WORK INSTRUCTIONS
Your answer must be an exact copy of the records below, minus the pictures.

(Items from a dataset)
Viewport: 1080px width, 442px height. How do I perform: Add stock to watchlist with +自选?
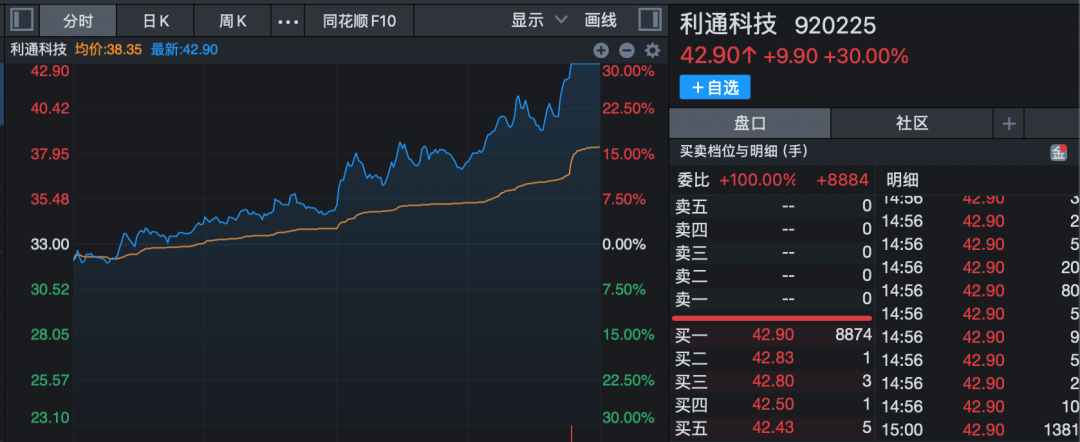[x=715, y=87]
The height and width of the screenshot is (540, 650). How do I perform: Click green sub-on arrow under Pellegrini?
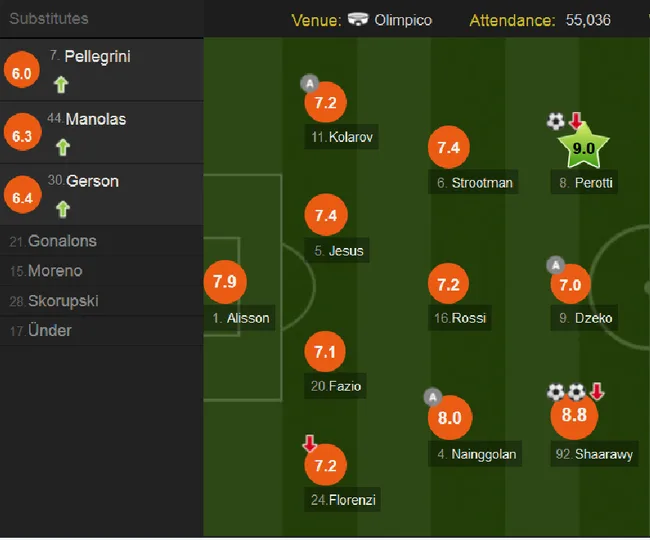[61, 85]
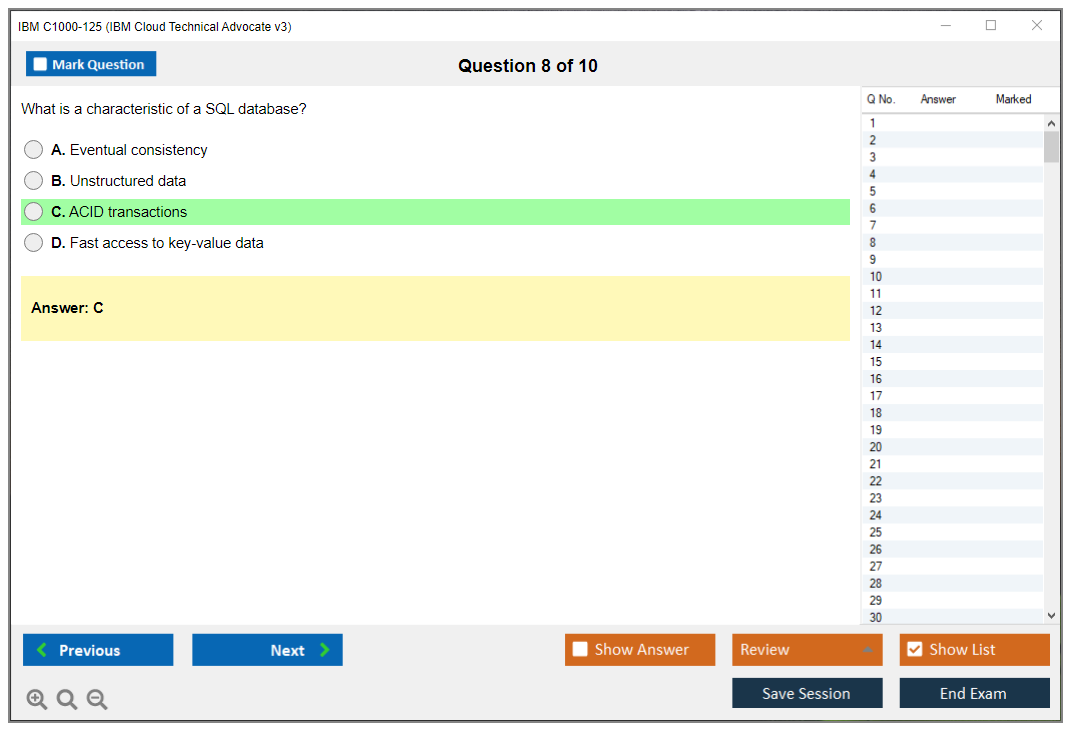
Task: Uncheck the Show List checkbox
Action: pos(914,650)
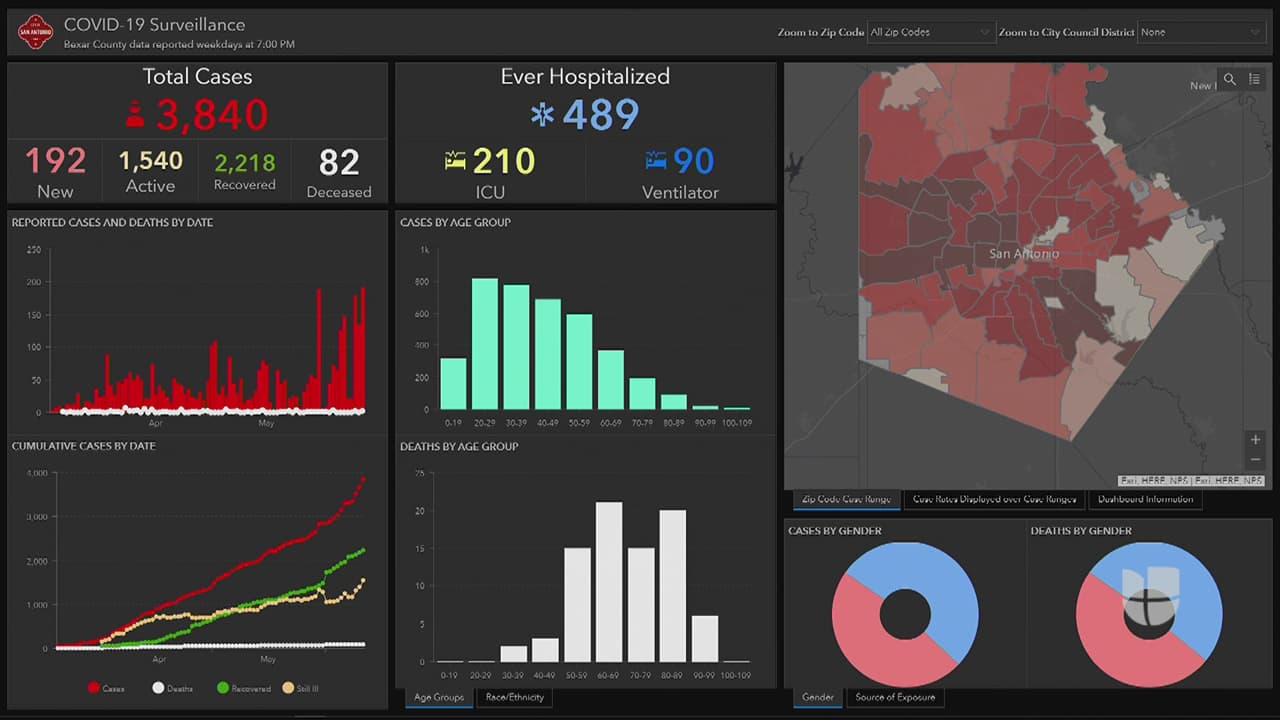Open the Zoom to City Council District dropdown
Screen dimensions: 1280x720
[x=1201, y=32]
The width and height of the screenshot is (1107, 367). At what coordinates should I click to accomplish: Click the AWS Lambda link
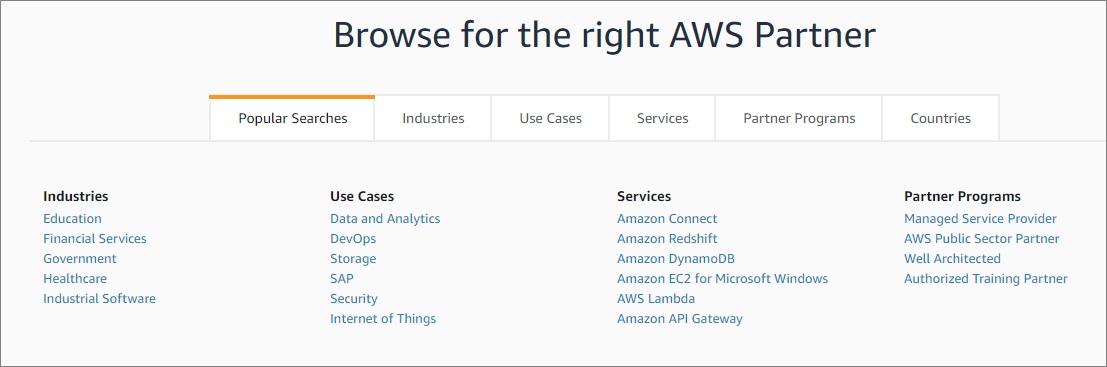coord(656,299)
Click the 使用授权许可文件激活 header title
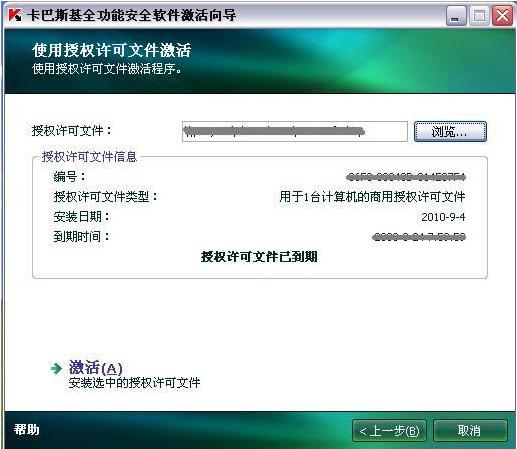The height and width of the screenshot is (449, 517). pyautogui.click(x=112, y=50)
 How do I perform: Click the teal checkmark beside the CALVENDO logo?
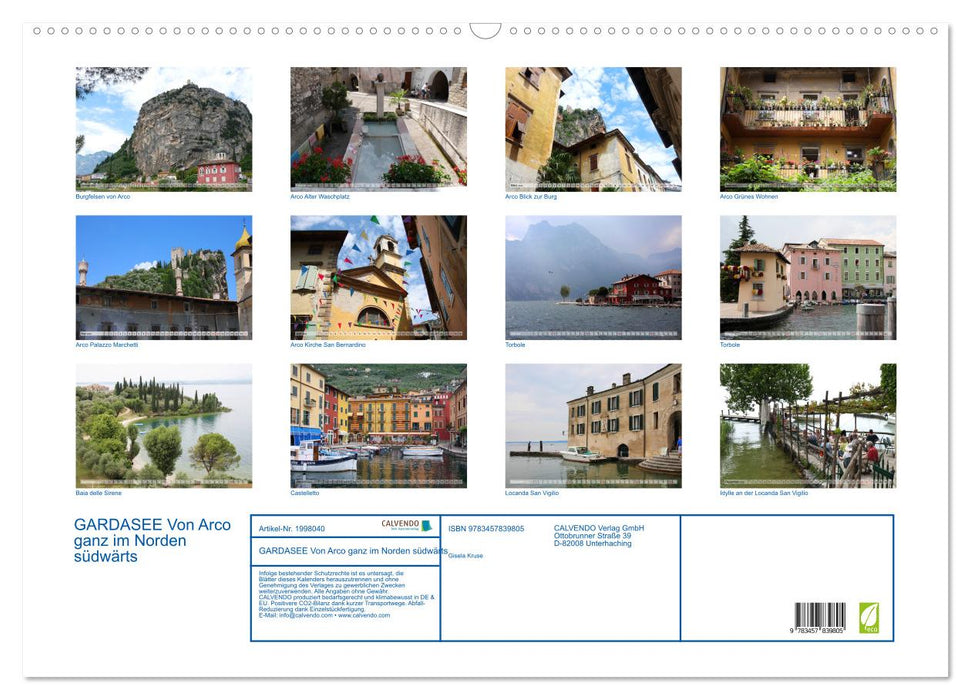point(427,526)
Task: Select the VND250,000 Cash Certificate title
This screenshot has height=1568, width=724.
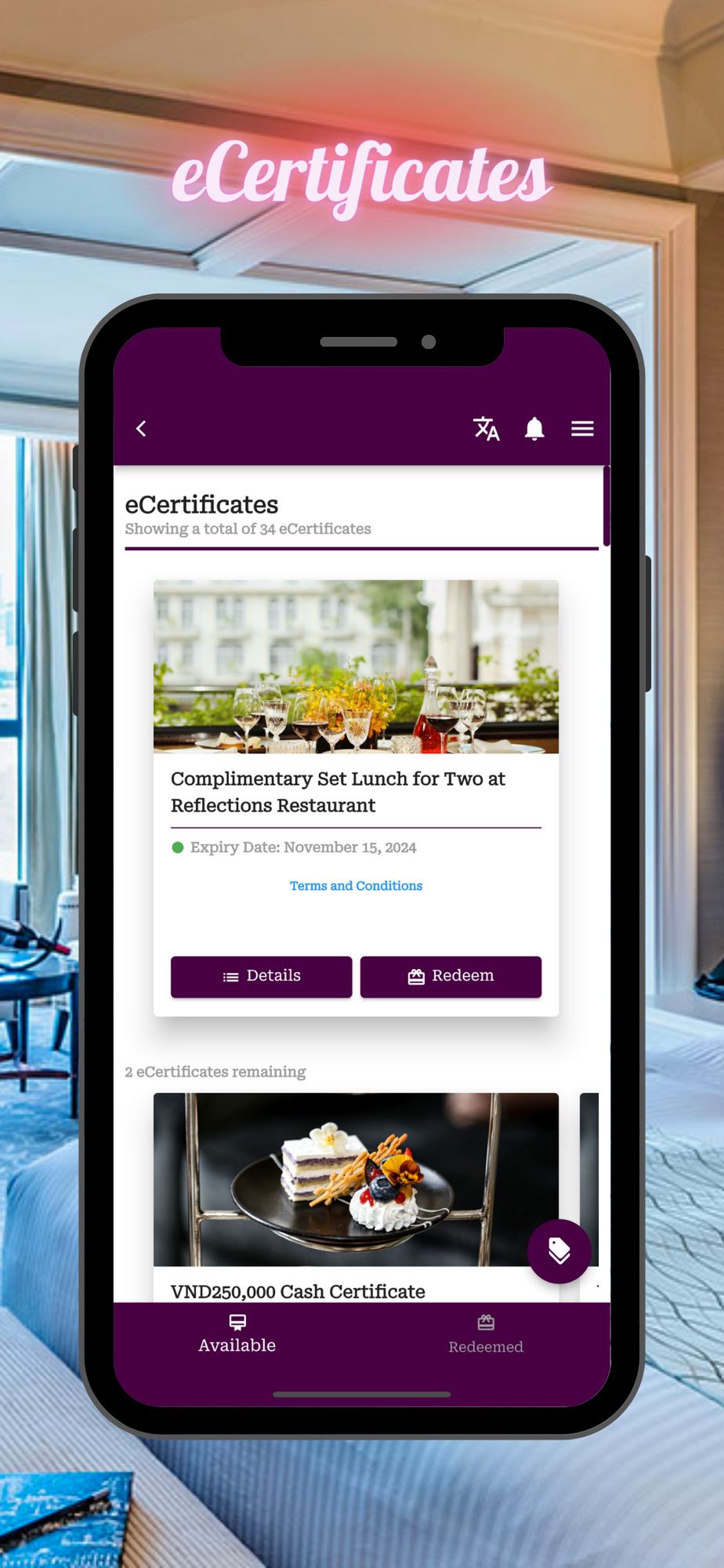Action: coord(298,1291)
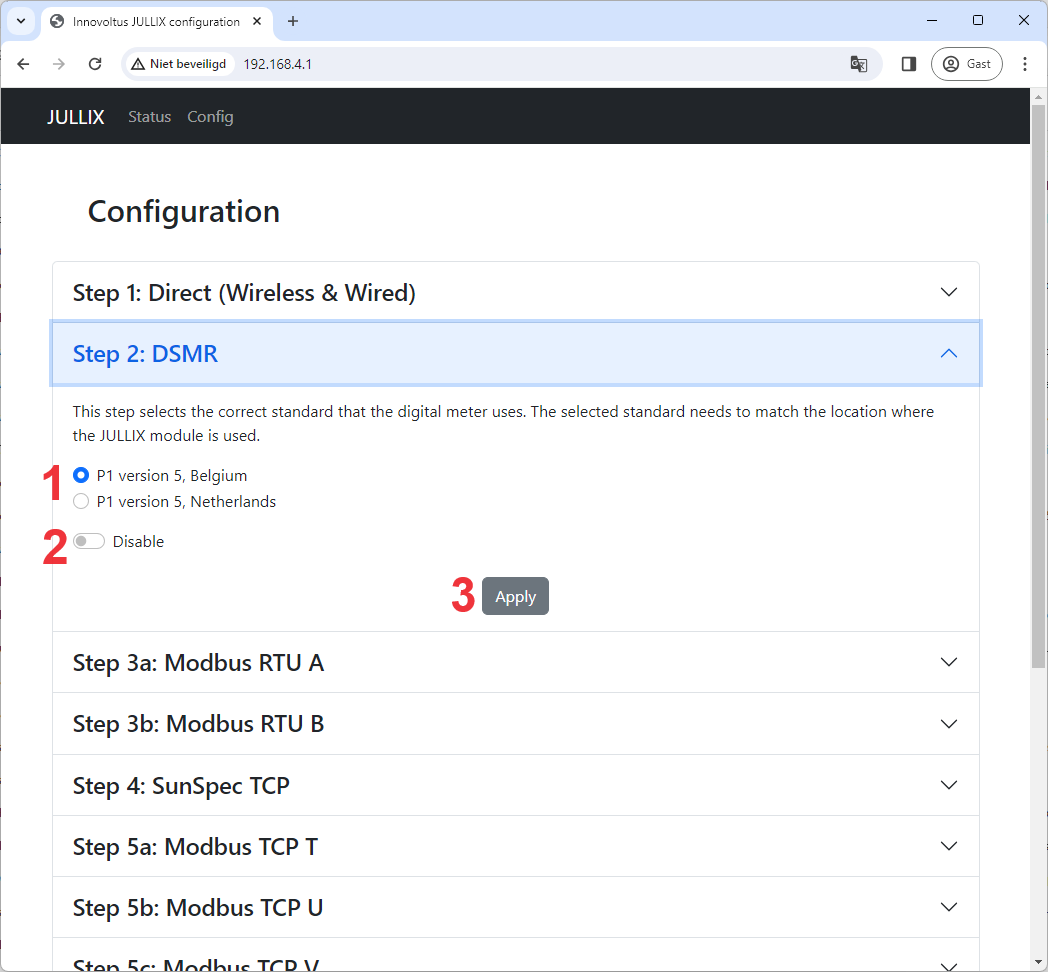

RESULT OF THIS EXERCISE
Viewport: 1080px width, 442px height. How do I perform: Add stock to watchlist with +自选?
[x=715, y=87]
The height and width of the screenshot is (540, 650). How do I perform: Click green sub-on arrow under Pellegrini?
[61, 85]
Task: Uncheck the Show List checkbox
Action: pos(914,650)
Open the Zoom to City Council District dropdown
Screen dimensions: 1280x720
[x=1201, y=32]
The width and height of the screenshot is (1107, 367). At what coordinates should I click to accomplish: Click the AWS Lambda link
coord(656,299)
Click the 使用授权许可文件激活 header title
The height and width of the screenshot is (449, 517). pyautogui.click(x=112, y=50)
 How do I perform: Click the teal checkmark beside the CALVENDO logo?
point(427,526)
Task: Select the VND250,000 Cash Certificate title
This screenshot has height=1568, width=724.
Action: coord(298,1291)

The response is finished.